Skip to main content

Lab: MongoDB Basics

Environment Setup

Connect to Atlas Cluster:

mongosh "mongodb+srv://cluster0.css32tr.mongodb.net/myFirstDatabase" --apiVersion 1 --username admin

MongoDB CRUD

Run the below code on mongo console. It will insert 5 documents, which will serve as sample data for the the assignment.

use training
db.languages.insert({"name":"java","type":"object oriented"})
db.languages.insert({"name":"python","type":"general purpose"})
db.languages.insert({"name":"scala","type":"functional"})
db.languages.insert({"name":"c","type":"procedural"})
db.languages.insert({"name":"c++","type":"object oriented"})

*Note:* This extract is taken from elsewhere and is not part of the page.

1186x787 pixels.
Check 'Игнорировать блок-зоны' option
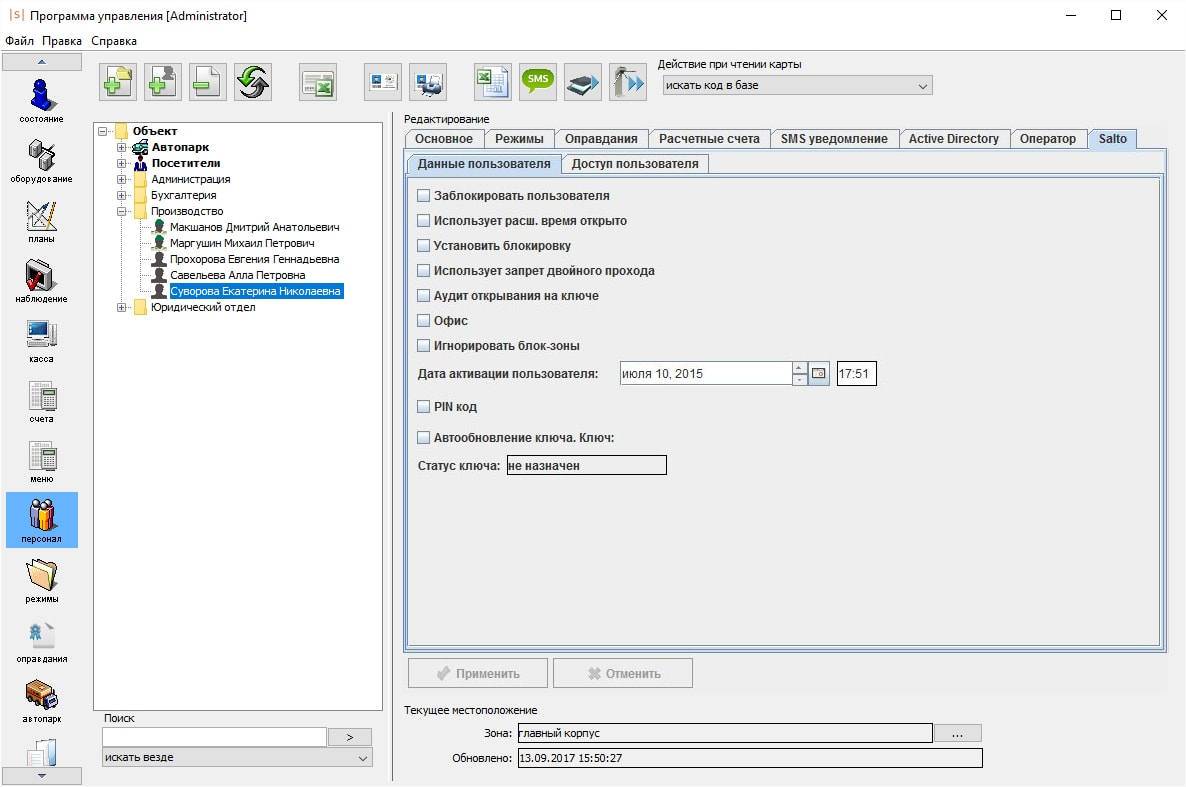[x=424, y=346]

Task 1: Insert an entry for 'Haskell' programming language which is of type 'functional

db.languages.insert({"name":"Haskell","type":"functional"})

Task 2: Query for all functional languages

db.languages.find({"type":"functional"})

Task 3: Add ‘Bjarne Stroustrup’ as creator for c++

db.languages.updateMany({"name":"c++"},{$set:{"creator":"Bjarne Stroustrup"}})

Task 4: Delete all functional programming languages

db.languages.remove({"type":"functional"})

Task 5: Disconnect from the mongodb server

exit

MongoDB Indexing

Task 1: Create a collection named bigdata

db.createCollection("bigdata")

Insert documents

  • Let us insert a lot of documents into the newly created collection.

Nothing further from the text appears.